▼

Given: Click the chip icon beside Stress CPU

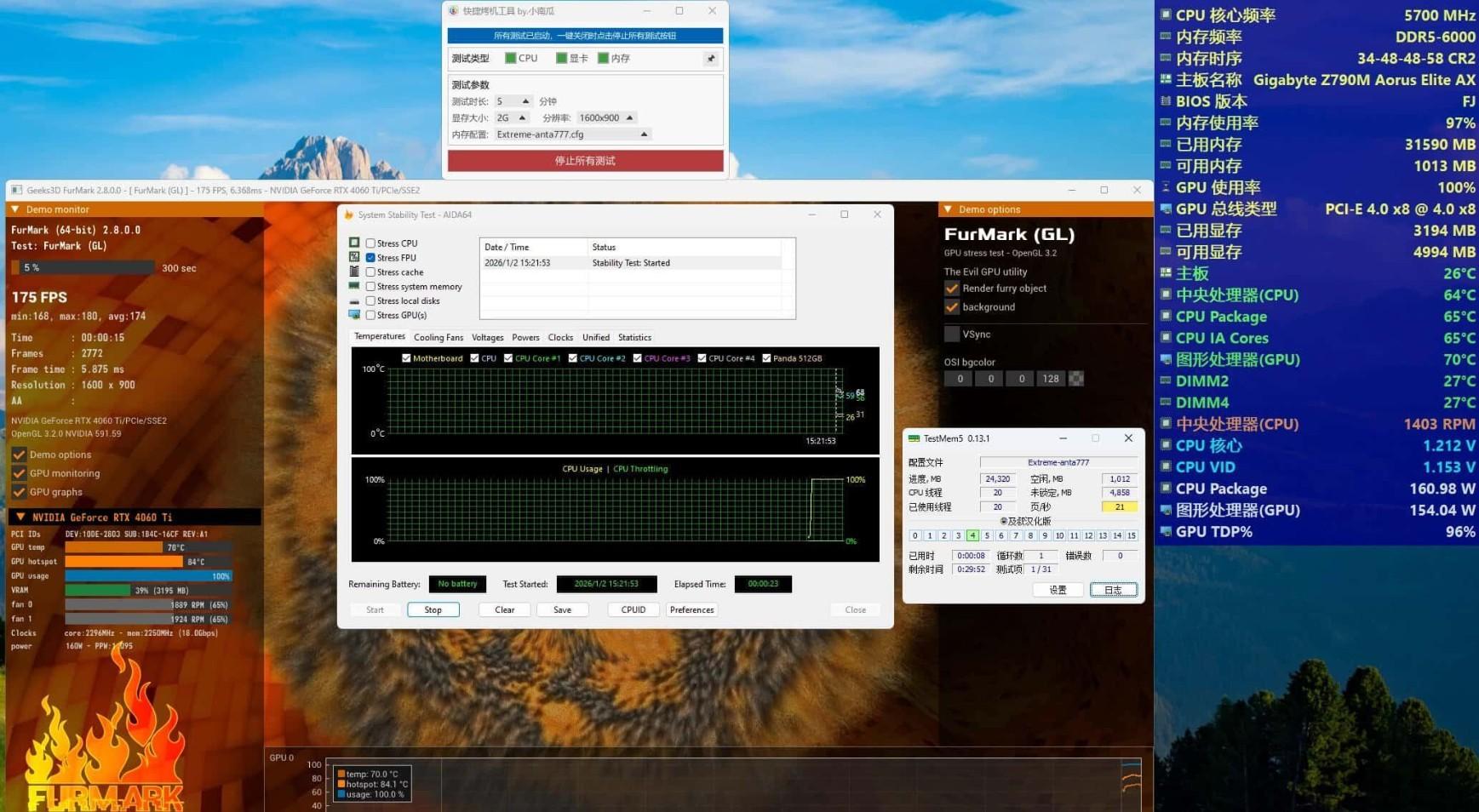Looking at the screenshot, I should (x=354, y=243).
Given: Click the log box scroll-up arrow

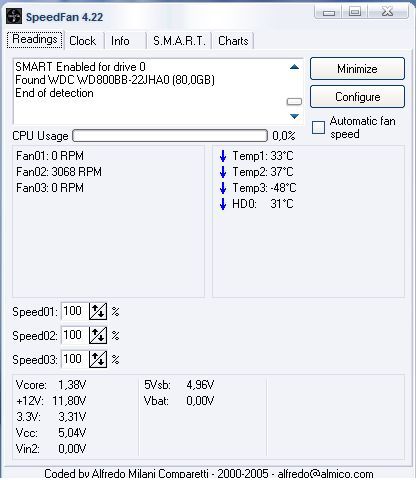Looking at the screenshot, I should click(294, 67).
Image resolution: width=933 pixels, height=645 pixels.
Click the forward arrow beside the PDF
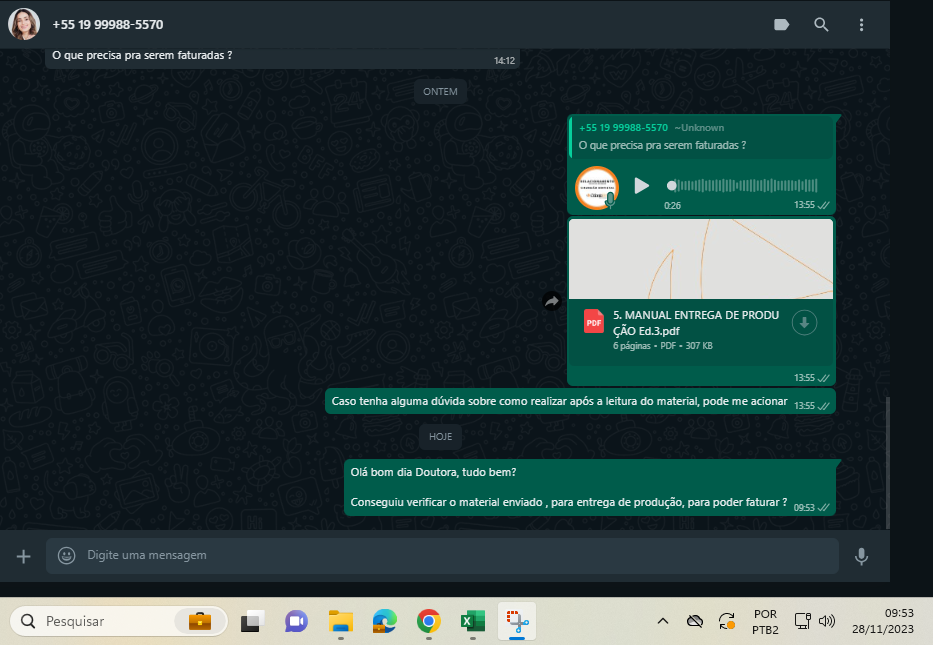[x=551, y=301]
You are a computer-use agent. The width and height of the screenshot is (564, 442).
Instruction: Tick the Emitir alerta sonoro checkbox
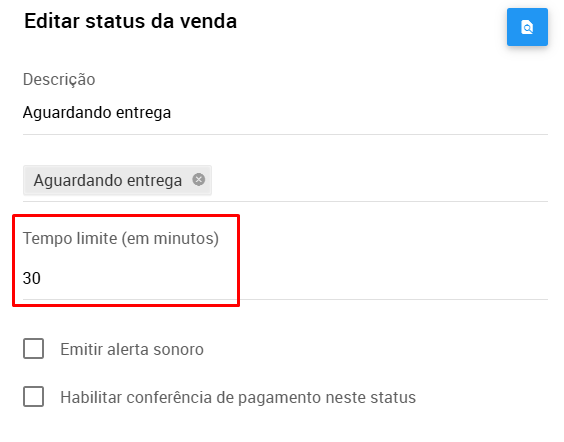click(33, 348)
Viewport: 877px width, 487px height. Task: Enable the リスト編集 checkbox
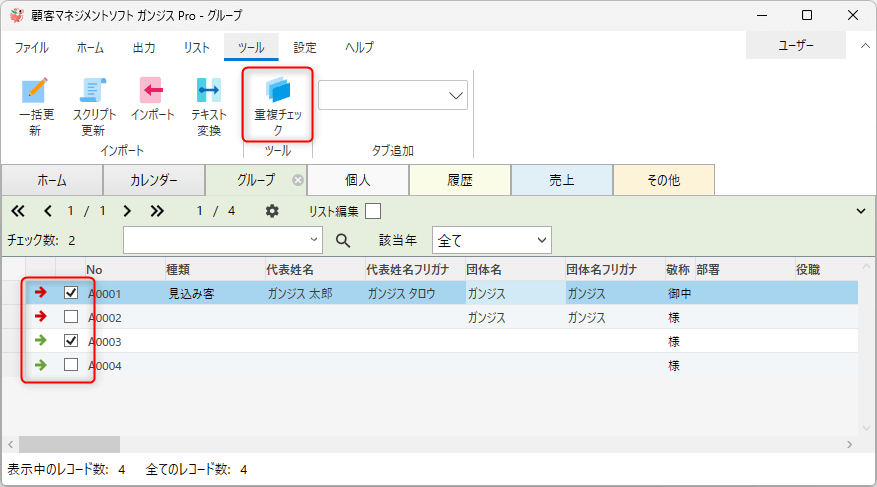372,211
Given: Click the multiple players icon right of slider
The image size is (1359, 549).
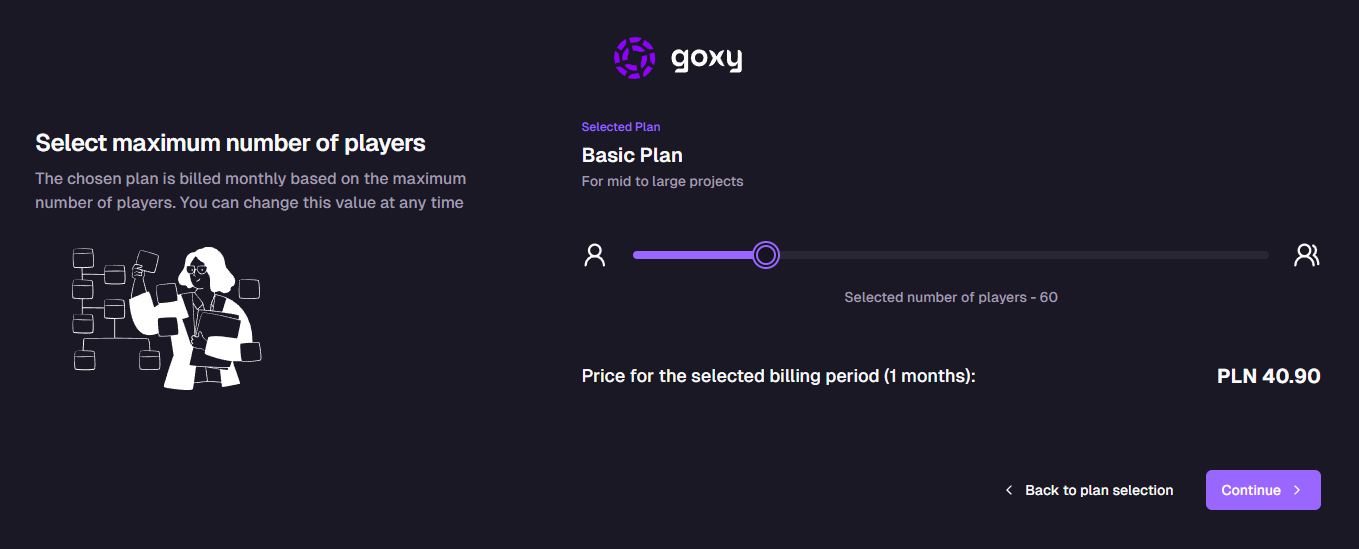Looking at the screenshot, I should (1306, 255).

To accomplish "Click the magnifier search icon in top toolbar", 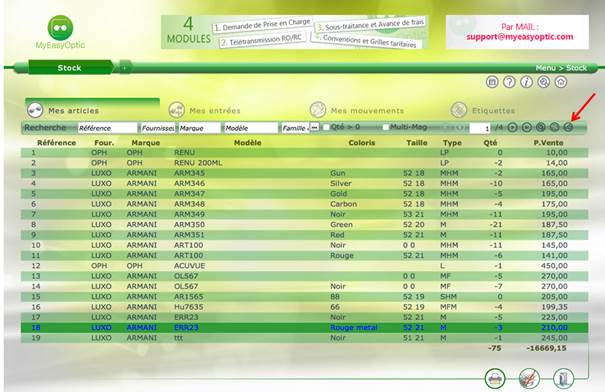I will [x=544, y=82].
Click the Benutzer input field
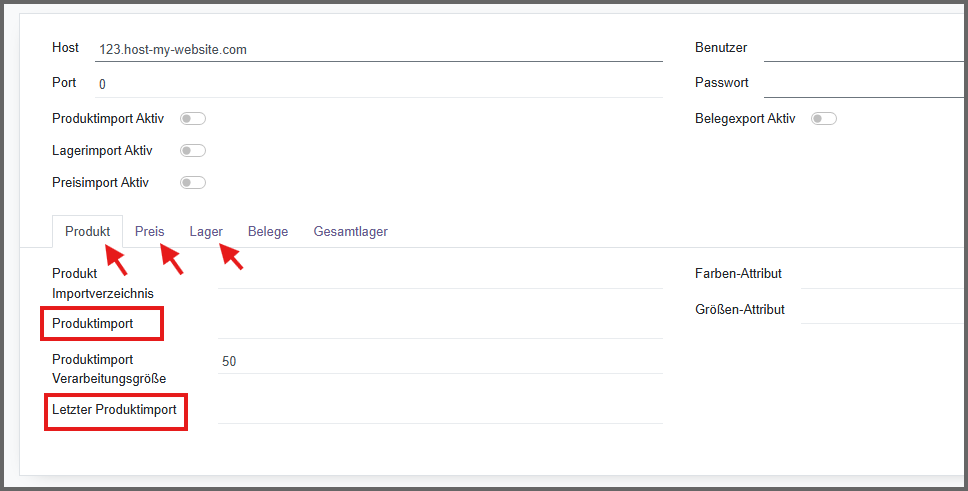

▲

- ASSIGNMENT
Work from the entries above. Set down exactly and only the lines from the line with "Given: Click the log box scroll-up arrow" to the line with "You are a computer-use", both included, and leave the pictures out.

- RESPONSE TO THIS EXERCISE
Given: Click the log box scroll-up arrow

Looking at the screenshot, I should click(294, 67).
Image resolution: width=933 pixels, height=645 pixels.
Click the forward arrow beside the PDF
[x=551, y=301]
You are a computer-use agent. The width and height of the screenshot is (564, 442).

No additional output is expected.